Storytelling y símbolos propios

Hoy voy a hacer una breve entrada, más personal de lo usual, solo para explicar cuál es mi símbolo.

Hace muchos años que diseñé este pulpo. Para ello me inspiré en las ánforas griegas y en las siluetas que empleaba el arte dieciochesco, cosa que siempre adoré. Al fin y al cabo, el diseño inspirado en siluetas es muy antiguo, muy tribal, muy… de cuento a la luz de la hoguera de una caverna. El caso es que me lo tatué y jamás me arrepentí de ello.

El pulpo ha representado siempre algo muy importante para mí por ciertas conexiones que tiene con los mitos, la psique y la narrativa de terror. Piénsese, por ejemplo, en el pavor que un monstruoso kraken puede causar a un náufrago en alta mar. Me gustó tanto esa identificación con el cefalópodo que lo llegué a imprimir en mi tabla de surf y en diversas cosas de mi propiedad a las que les tenía especial cariño. A modo de anécdota (y recordando la película de CiFi «Mi querido enemigo«) os diré que un día pesqué, buceando, un pulpo de metro sesenta y 15 kilos de peso. Guardo un buen recuerdo de él, como una presa con la que conecté especialmente. Como os imaginaréis, aquella vez pensé que moriría ahogado, pues la bestia me atrapó con enorme fuerza y yo no podía salir a la superficie a respirar. Aun tengo una foto por algún sitio.

La entrada de hoy viene al caso de una anécdota que me ocurrió un día. A Coruña es una ciudad que tiene el paseo marítimo más largo de Europa, y eso le da un especial encanto para los momentos en que uno necesita reordenar ideas paseando. Aquella vez iba con un buen amigo mío, licenciado en Filosofía. Tras un buen rato acompañándonos en silencio, algo muy propio del norte, me comentó; «¿Sabes? Considero que todo el mundo tiene dos tótem. Uno de ellos es más real y el otro más fantástico. Yo, por ejemplo, tengo tatuado un lobo y un dragón».

Aquella frase se me quedó grabada en el alma hasta hoy. Efectivamente, en aquella época yo tenía dos tatuajes. El pulpo era el ser real y el otro tatuaje, un ser fantástico. Eran mis tótem protectores. Las palabras de mi amigo cobraban, de esta forma, una magia única.

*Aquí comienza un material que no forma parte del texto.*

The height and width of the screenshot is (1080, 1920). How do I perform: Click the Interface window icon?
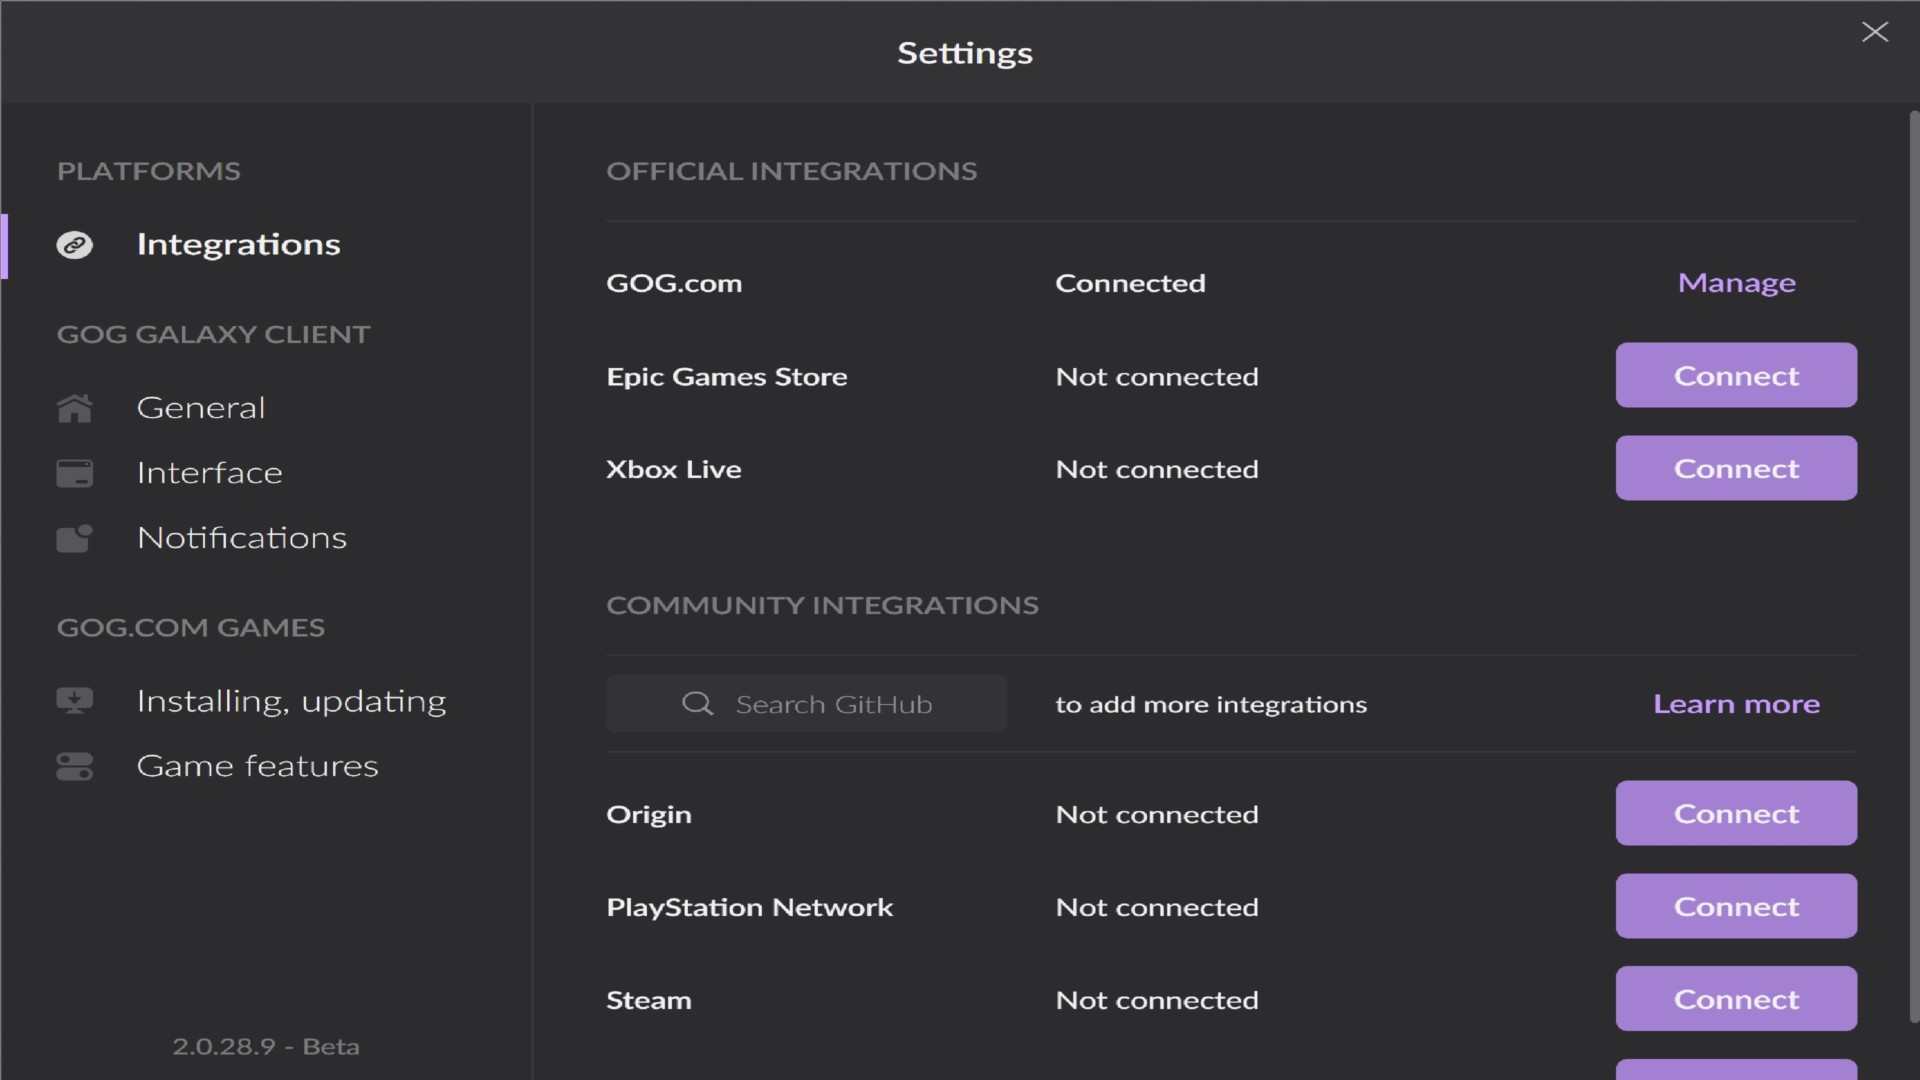(75, 473)
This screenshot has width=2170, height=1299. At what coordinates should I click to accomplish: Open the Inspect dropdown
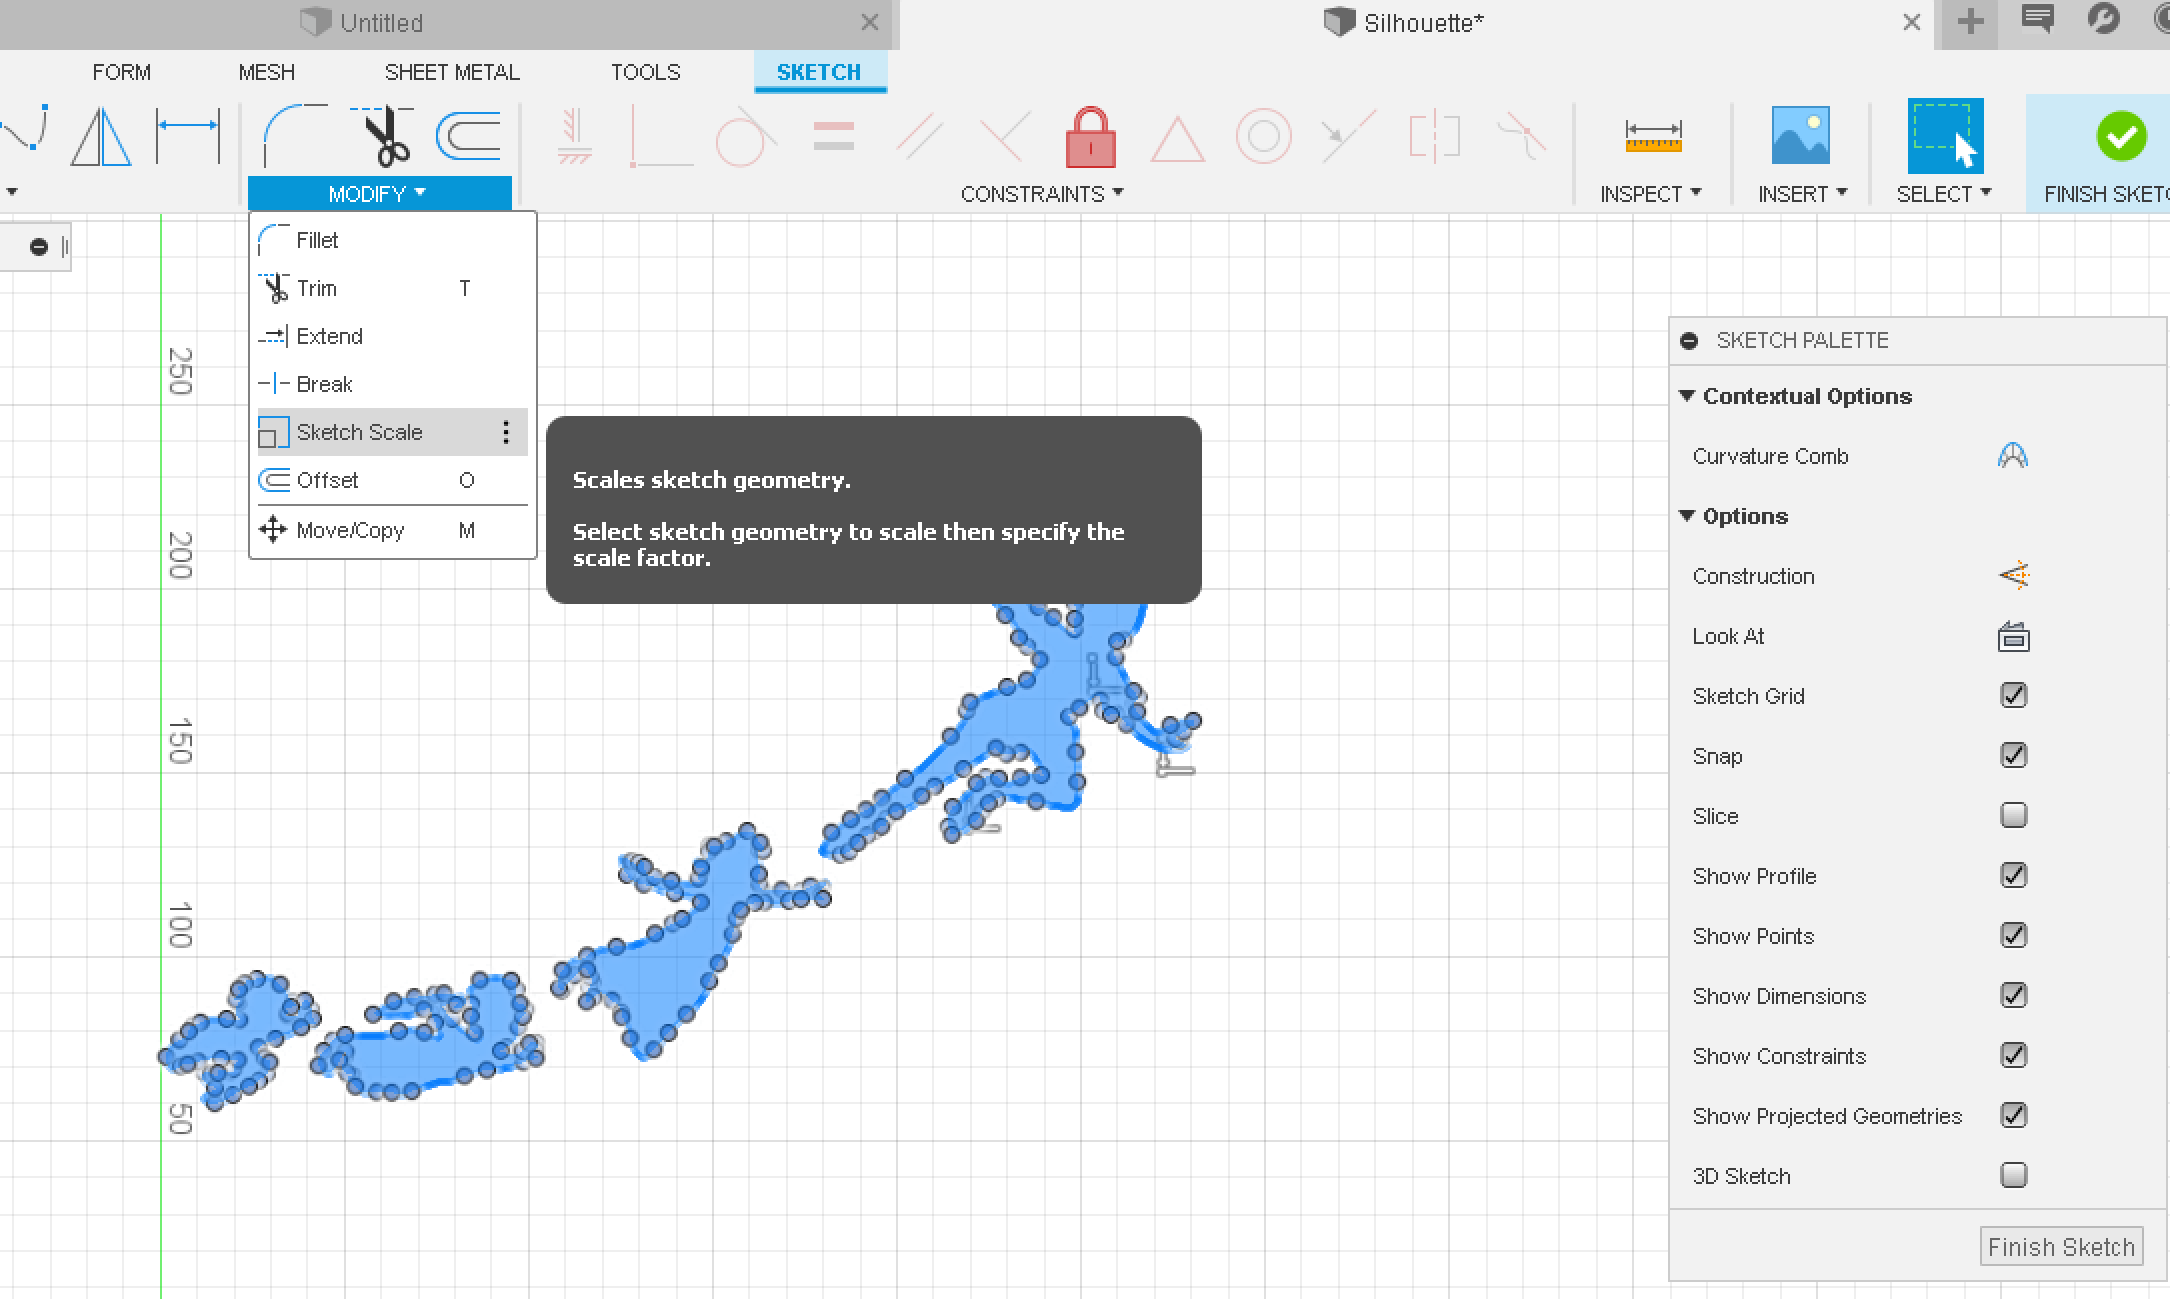(x=1650, y=193)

Hoy quise hacer un homenaje al primero de ellos, el pulpo, e incluirlo en esta web como mi símbolo, el que siempre me ha representado. Desempeña un papel narrativo muy importante en sí mismo, pues explica mucho de mí. Creo que se tiene ganado su puesto como mi representante.

Y es al hilo de esta divagación cuando planteo una pregunta, ¿tú tienes dos tótem? ¿Cuáles son? Al fin y al cabo… ¿qué es la vida sino un cuento narrado con símbolos que lo representan?